Former Liberal justice minister Jody Wilson-Raybould, who resigned from Mr. Trudeau’s cabinet in the last Parliament over the SNC controversy, said on Twitter that resignation day is a tumultuous day by any measure and for many reasons whether it is voluntary or not.

“I have to think there is more to this story,” she said.

The frayed dynamic between the Prime Minister and his finance minister has been put under the microscope by political insiders who wondered if Mr. Morneau would be able to remain in his post.

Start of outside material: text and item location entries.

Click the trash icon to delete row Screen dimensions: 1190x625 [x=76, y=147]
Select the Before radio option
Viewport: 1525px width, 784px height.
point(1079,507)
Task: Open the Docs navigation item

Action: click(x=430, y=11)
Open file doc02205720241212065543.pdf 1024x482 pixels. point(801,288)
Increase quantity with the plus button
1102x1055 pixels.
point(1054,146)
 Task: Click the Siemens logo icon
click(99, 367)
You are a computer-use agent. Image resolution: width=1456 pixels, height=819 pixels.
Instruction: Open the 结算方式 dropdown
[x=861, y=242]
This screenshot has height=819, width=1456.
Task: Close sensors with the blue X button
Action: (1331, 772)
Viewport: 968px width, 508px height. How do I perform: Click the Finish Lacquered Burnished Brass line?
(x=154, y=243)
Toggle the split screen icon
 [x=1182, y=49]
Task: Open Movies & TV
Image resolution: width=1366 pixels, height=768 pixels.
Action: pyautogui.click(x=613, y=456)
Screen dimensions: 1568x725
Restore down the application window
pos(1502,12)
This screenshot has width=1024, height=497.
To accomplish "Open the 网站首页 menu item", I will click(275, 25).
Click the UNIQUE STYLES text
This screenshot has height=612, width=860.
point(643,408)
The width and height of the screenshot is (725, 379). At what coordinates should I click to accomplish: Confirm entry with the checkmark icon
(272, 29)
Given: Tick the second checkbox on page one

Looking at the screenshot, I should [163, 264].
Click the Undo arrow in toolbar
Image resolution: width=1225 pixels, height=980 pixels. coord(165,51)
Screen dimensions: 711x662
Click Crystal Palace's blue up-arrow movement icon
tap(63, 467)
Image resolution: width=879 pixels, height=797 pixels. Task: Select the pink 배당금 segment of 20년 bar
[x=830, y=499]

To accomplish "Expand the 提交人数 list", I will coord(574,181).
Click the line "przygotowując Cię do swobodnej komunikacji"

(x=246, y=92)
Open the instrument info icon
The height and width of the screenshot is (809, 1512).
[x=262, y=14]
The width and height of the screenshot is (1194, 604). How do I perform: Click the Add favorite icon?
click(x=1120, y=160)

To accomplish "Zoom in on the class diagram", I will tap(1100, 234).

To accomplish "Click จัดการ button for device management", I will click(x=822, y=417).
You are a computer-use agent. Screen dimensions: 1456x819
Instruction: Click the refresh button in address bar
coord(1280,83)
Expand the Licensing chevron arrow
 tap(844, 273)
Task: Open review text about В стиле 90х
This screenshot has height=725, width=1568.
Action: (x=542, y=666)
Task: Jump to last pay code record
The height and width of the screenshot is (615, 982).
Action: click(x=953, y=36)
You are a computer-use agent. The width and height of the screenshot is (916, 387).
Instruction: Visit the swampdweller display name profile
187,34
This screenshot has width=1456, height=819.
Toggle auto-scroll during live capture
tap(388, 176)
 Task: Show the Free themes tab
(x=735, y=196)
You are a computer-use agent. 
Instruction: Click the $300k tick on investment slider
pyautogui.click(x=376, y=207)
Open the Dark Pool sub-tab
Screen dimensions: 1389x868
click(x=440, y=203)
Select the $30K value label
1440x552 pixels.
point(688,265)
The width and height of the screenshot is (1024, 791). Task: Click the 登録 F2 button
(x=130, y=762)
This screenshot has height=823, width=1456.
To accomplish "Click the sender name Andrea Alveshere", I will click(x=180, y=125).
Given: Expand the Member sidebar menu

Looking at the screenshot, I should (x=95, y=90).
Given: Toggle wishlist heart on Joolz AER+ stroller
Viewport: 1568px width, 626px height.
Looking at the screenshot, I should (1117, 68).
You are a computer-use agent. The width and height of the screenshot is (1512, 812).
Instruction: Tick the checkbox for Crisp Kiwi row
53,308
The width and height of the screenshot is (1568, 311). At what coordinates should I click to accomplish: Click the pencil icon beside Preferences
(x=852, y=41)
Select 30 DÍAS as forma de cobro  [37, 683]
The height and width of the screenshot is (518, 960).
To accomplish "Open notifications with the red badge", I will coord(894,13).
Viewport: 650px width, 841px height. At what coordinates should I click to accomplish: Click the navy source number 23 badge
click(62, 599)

Liberals were comparing the situation to the tense relationship between prime minister Jean Chrétien and his finance minister Paul Martin in the 1990s and early 2000s that created deep and long-lasting divisions in the party.

The Prime Minister’s former principal secretary Gerald Butts took to Twitter earlier on Monday to urge his former colleagues to “knock it off” unless they missed losing.

He said Liberals are more lethal to Liberals than are any competing partisans and that Canadians have “little patience for this stuff in the best of times, and these are not those.”

Michele Cadario, a consultant and former deputy chief of staff to Mr. Martin when he was prime minister, said there is always a “healthy tension” between a prime minister and a finance minister, who heads a department that views itself as the defender of the public purse.

“What is something that no one ever wants, and no one should want, is for any of those tensions to surface and for any of the sniping back and forth,” she said.

Ms. Cadario, who along with Jenni Byrne, a former deputy chief of staff to prime minister Stephen Harper, recently formed an organization to help companies recruit more women to boards of directors. After Mr. Morneau’s announcement, Ms. Cadario told the Globe that Ms. Freeland would be an “excellent” choice to replace Mr. Morneau.

“I very much hope that his resignation means Canada will have its first female finance minister,” she said. “It’s past time to crack that glass ceiling.”